Donald Trump Would Continue to Try and Talk With North Korea in a Second Term
September 30, 2020 Topic: Security Region: Asia Blog Brand: Korea Watch Tags: North KoreaKim Jong-unDonald TrumpJoe BidenMoon Jae-in

Donald Trump Would Continue to Try and Talk With North Korea in a Second Term

However, negotiations could become derailed if Pyongyang tested a nuclear missile or if Beijing decided to play spolier.

If President Trump is re-elected, we are more likely to see his first-term North Korea policy continue rather than substantially change. He will likely seek to meet with Kim Jong-un again as he wants to leave a historical legacy as a U.S. President who denuclearized a nuclear rogue state. However, there are important factors that have changed or been under development with regard to North Korea, which the policy community should take into account as it evaluates and updates Trump’s North Korea policy during his second term.  

First, it is possible that a second-term President Trump could take bold actions with North Korea as he won’t have any re-election political pressures. His second term presidency could offer more room to maneuver in negotiations. This could include the withdrawal of U.S. Forces Korea, an end-of-war declaration, and sanctions relief, as long as North Korea is not going to test-launch intercontinental ballistic missiles (ICBM) with multiple warheads or other advanced strategic weapons that could be a direct threat to U.S. national security.

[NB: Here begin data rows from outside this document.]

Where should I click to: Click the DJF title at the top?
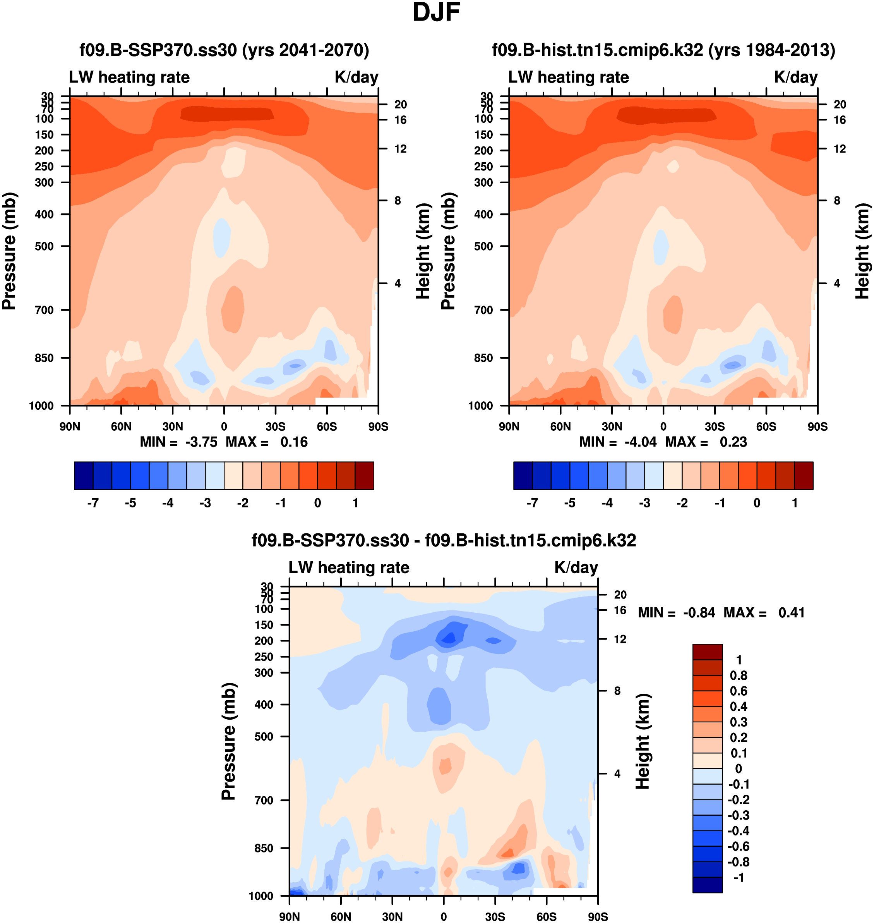(x=436, y=12)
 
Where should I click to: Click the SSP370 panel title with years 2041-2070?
(x=224, y=50)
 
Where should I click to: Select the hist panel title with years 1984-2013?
(x=663, y=50)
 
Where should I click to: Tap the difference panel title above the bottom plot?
(x=444, y=540)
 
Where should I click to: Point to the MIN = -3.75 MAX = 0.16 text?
(x=224, y=442)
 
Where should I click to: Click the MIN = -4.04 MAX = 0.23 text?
(x=663, y=442)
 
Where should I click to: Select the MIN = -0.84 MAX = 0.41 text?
(x=721, y=612)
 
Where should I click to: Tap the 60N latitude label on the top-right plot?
(x=560, y=426)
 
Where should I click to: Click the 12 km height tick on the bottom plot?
(x=620, y=639)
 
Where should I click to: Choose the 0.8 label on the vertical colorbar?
(x=739, y=675)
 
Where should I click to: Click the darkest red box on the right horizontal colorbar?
(x=804, y=476)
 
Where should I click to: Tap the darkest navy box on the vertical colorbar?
(x=707, y=885)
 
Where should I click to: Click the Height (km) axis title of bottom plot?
(x=643, y=741)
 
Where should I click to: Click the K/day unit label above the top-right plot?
(x=796, y=77)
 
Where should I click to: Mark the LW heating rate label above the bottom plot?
(x=349, y=568)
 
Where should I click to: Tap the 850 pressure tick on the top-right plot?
(x=483, y=358)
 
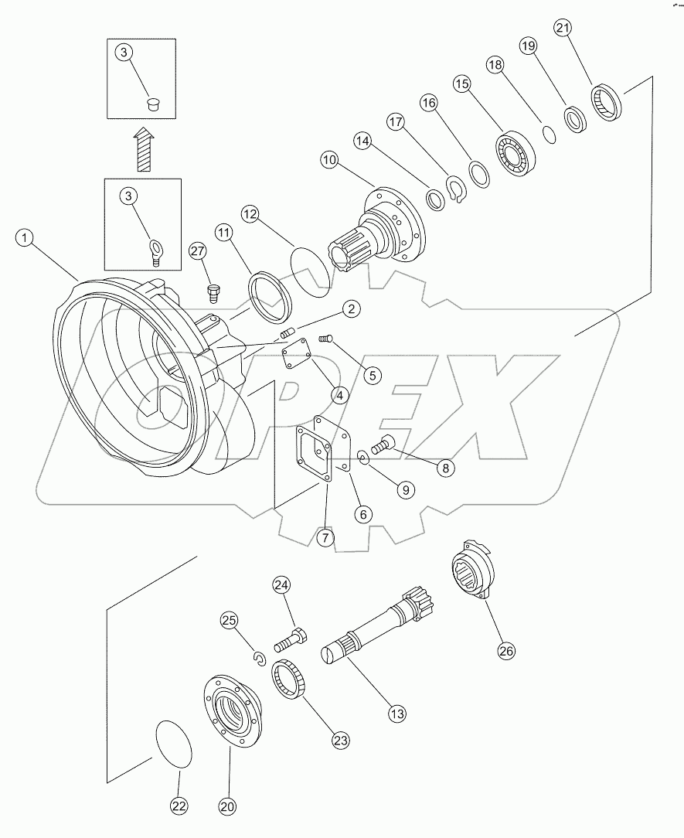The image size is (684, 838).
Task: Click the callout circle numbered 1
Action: pyautogui.click(x=26, y=238)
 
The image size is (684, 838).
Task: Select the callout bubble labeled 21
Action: pyautogui.click(x=563, y=28)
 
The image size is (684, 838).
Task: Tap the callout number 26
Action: pyautogui.click(x=505, y=651)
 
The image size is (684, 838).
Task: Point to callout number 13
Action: pyautogui.click(x=396, y=714)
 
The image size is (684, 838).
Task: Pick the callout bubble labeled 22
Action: pyautogui.click(x=179, y=806)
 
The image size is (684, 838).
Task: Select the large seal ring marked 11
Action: pyautogui.click(x=269, y=295)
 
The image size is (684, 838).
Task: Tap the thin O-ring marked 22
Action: pyautogui.click(x=175, y=744)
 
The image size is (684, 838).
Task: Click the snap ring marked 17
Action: pyautogui.click(x=455, y=191)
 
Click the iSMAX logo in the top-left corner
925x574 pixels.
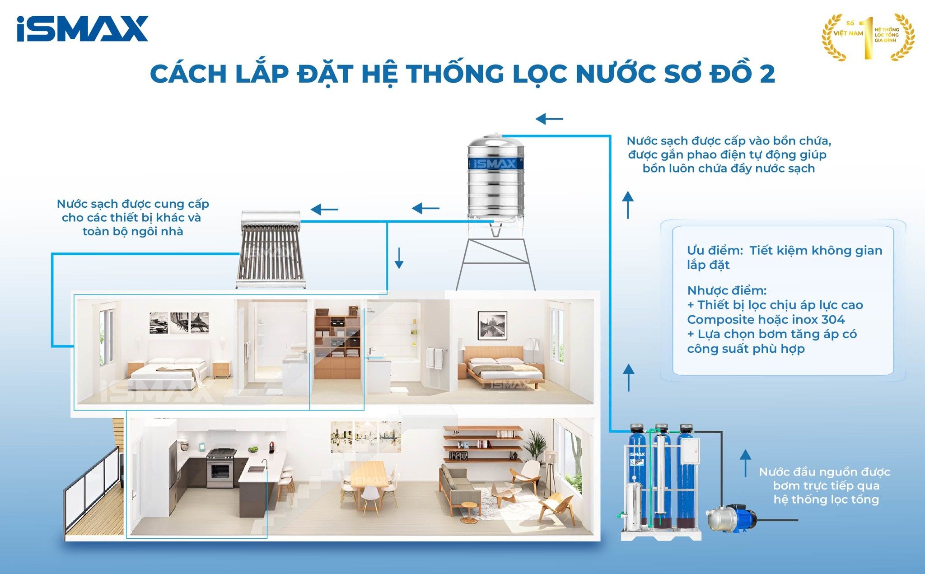point(82,29)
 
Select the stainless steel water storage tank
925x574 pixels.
point(495,181)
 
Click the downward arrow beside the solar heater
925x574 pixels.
point(399,258)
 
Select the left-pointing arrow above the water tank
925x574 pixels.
point(549,119)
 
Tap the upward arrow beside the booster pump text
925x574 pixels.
point(745,463)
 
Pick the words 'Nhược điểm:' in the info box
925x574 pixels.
point(727,290)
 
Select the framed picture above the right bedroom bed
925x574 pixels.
point(492,325)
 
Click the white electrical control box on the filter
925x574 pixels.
point(689,452)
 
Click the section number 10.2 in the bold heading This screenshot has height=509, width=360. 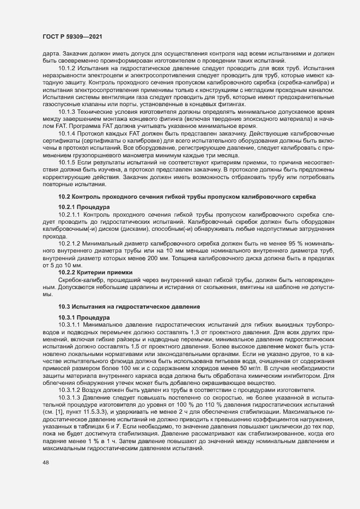pyautogui.click(x=64, y=195)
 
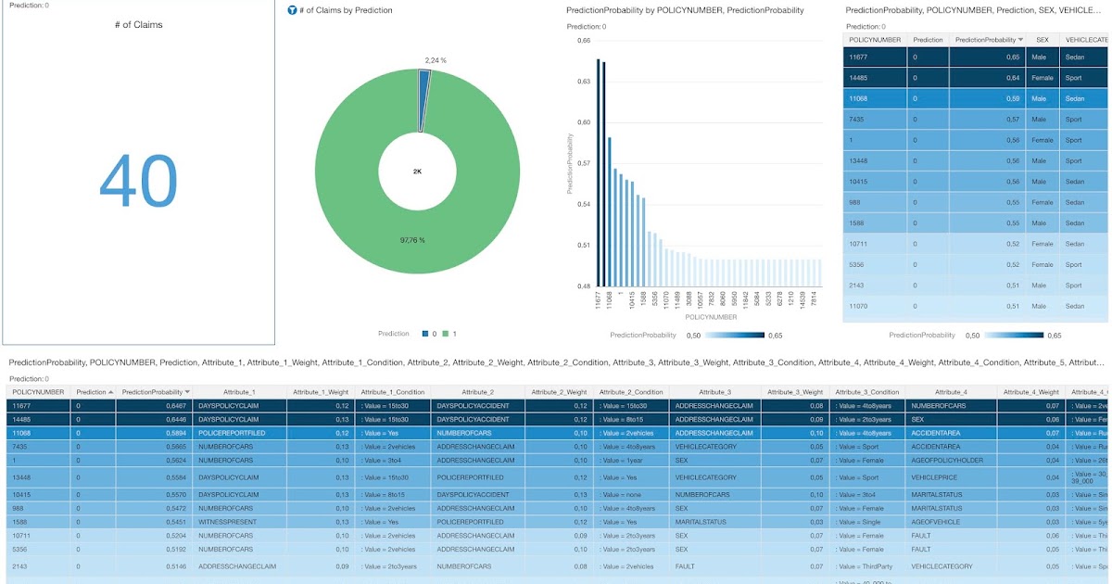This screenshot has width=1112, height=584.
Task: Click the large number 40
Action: click(x=137, y=180)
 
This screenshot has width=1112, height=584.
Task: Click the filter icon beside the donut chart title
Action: click(x=292, y=10)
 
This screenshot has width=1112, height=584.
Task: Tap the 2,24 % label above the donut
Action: click(x=436, y=60)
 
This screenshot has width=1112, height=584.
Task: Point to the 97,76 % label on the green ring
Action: click(x=412, y=240)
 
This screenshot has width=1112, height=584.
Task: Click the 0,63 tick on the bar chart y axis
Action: click(x=583, y=82)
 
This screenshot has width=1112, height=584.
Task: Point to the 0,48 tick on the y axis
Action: click(x=583, y=286)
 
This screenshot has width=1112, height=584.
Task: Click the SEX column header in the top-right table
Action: click(x=1042, y=40)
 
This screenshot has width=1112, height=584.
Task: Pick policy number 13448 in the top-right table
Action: click(x=858, y=160)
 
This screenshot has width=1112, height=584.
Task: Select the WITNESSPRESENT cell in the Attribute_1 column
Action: click(x=224, y=522)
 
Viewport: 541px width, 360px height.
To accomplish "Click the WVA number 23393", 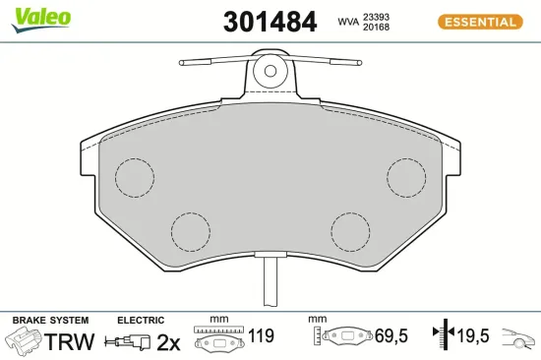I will pos(376,16).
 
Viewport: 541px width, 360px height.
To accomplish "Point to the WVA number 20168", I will pos(376,29).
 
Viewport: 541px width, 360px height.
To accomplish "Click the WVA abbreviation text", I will pos(347,22).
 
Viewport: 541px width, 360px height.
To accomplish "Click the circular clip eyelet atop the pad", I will pos(270,70).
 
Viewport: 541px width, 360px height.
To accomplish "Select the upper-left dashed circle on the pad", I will pos(135,177).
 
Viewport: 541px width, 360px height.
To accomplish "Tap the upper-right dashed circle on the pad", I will pos(406,177).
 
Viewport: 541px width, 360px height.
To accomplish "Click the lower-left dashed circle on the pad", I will pos(191,232).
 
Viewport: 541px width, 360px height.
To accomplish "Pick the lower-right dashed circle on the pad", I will pos(350,232).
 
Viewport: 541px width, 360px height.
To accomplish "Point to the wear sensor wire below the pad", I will pos(270,284).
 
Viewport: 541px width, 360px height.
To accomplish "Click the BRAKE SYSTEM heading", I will pos(49,320).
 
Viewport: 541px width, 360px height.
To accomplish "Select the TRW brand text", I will pos(71,341).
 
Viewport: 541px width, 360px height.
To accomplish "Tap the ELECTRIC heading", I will pos(140,320).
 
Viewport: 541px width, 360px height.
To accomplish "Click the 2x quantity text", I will pos(170,341).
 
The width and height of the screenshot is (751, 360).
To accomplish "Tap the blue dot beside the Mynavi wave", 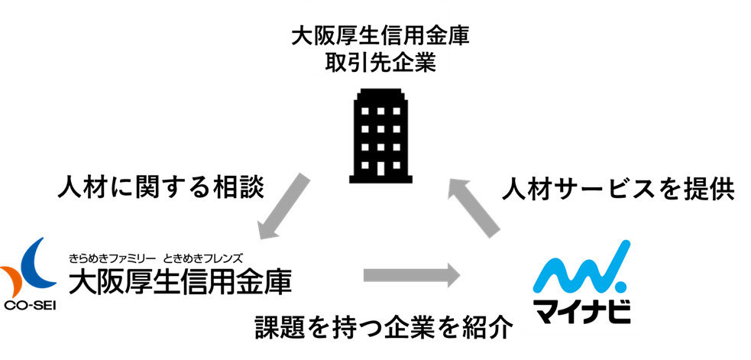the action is pos(620,287).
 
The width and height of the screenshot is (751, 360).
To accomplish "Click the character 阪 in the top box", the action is pos(330,36).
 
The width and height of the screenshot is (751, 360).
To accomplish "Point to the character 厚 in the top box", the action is pos(352,36).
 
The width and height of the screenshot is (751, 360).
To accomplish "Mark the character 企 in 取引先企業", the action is pos(403,62).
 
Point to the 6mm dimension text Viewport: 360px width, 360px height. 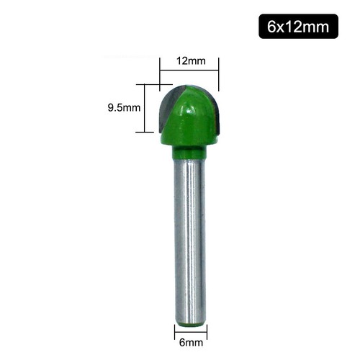point(190,343)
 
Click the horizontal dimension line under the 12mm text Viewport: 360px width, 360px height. point(189,70)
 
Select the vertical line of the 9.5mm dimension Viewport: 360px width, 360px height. point(147,108)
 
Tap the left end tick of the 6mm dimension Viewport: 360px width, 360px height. point(175,331)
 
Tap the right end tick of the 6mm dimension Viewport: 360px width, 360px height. point(206,331)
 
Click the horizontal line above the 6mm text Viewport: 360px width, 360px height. point(190,332)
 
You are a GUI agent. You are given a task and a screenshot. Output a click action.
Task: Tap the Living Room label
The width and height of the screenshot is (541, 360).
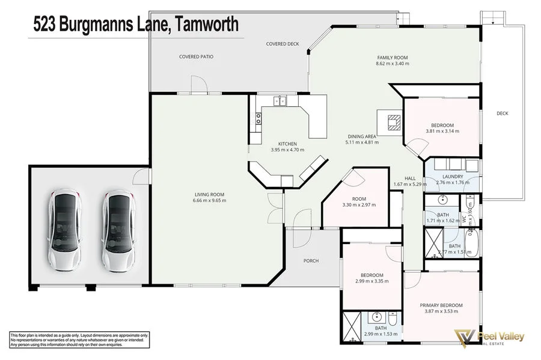(209, 194)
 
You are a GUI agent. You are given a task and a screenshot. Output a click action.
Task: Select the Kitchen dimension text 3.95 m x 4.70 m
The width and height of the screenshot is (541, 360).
(287, 150)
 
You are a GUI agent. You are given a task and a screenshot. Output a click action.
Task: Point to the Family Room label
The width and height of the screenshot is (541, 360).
(392, 58)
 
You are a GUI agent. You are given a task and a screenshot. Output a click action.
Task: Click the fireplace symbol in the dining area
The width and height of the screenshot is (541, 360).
(393, 122)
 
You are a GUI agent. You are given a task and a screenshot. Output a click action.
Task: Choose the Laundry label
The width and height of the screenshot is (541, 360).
(453, 177)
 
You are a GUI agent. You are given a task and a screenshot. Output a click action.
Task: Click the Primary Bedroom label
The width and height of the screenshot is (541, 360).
(441, 305)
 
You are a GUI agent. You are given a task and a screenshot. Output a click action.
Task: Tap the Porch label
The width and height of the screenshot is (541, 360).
(311, 261)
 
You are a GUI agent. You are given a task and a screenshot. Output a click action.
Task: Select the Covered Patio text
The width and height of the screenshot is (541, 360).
(196, 56)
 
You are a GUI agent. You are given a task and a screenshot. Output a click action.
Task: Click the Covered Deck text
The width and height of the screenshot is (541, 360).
(283, 44)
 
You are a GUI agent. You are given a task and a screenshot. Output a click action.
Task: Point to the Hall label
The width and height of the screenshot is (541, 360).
(410, 178)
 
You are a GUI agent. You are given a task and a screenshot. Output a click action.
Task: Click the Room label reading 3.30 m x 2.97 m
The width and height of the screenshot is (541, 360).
(358, 205)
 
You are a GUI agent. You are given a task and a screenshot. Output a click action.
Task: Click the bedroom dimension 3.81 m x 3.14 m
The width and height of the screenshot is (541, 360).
(442, 130)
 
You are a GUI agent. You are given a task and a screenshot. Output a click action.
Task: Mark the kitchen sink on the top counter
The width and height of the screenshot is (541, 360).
(280, 101)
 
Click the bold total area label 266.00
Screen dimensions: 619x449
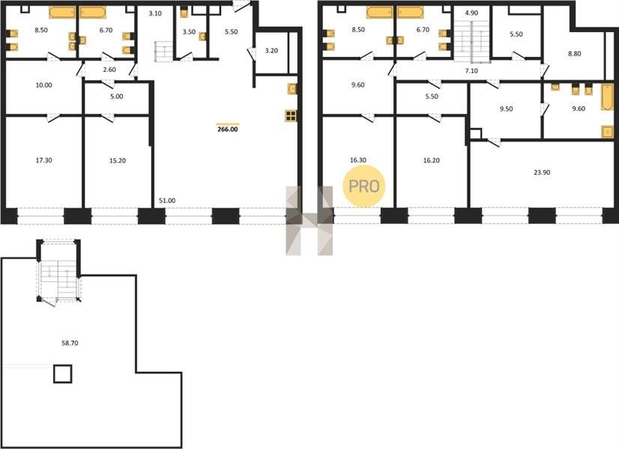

Second, how U.S.-China relations develop during his second term will likely be a significant factor for his North Korea policy. In order to achieve the U.S. goal of denuclearization, China’s role is crucial. China’s policy was broadly supportive of U.S. policy of maximum pressure and engagement when the negotiations between America and North Korea were moving forward, as nuclear proliferation in North Korea is a direct threat to China’s security and stability. Given the intensifying U.S.-China tensions since the coronavirus crisis, however, it is likely that China will change its approach in terms of U.S. denuclearization efforts and pursue its own North Korea diplomacy to increase Chinese influence. China could ramp up its public narrative to condemn U.S. unilateral sanctions on Chinese enterprises and individuals and to help ease United Nations sanctions on North Korea with Russia. In fact, Chinese Foreign Minister Wang Yi said at the Lanting Forum on September 28, 2020 that “[China] will remain deeply involved in the settlement of regional and international hotspot issues such as the Korean nuclear issue…”  

Third, the current status of the development of North Korea’s nuclear capabilities will likely be another key factor to evaluate and update Trump’s first term North Korea policy. The UN Security Council’s Report of the Panel of Experts, released on August 28, 2020, states that “[DPRK] has probably developed miniaturized nuclear devices to fit into the warheads of its ballistic missiles” and that “DPRK may seek to further develop miniaturization in order to allow the incorporation of technological improvements, such as penetration aid packages, or, potentially, to develop multiple-warhead systems.” While there still remains the question of accuracy and reliability of the re-entry vehicles, some experts assess that North Korean intercontinental missiles can now reach anywhere in the United Staes. In addition, the UN Report also concludes that North Korea has continued to violate the UN Security Council resolutions and evaded sanctions through illicit maritime trade of petroleum and coal, as well as through targeted cyber attacks. If re-elected, a second Trump administration should update its North Korea policy to reflect the changes in terms of its nuclear capabilities and sanctions effectiveness that took place during his first term.

Dr. Miyeon Oh is a Director and Senior Fellow of the Asia Security Initiative in the Atlantic Council’s Scowcroft Center for Strategy and Security.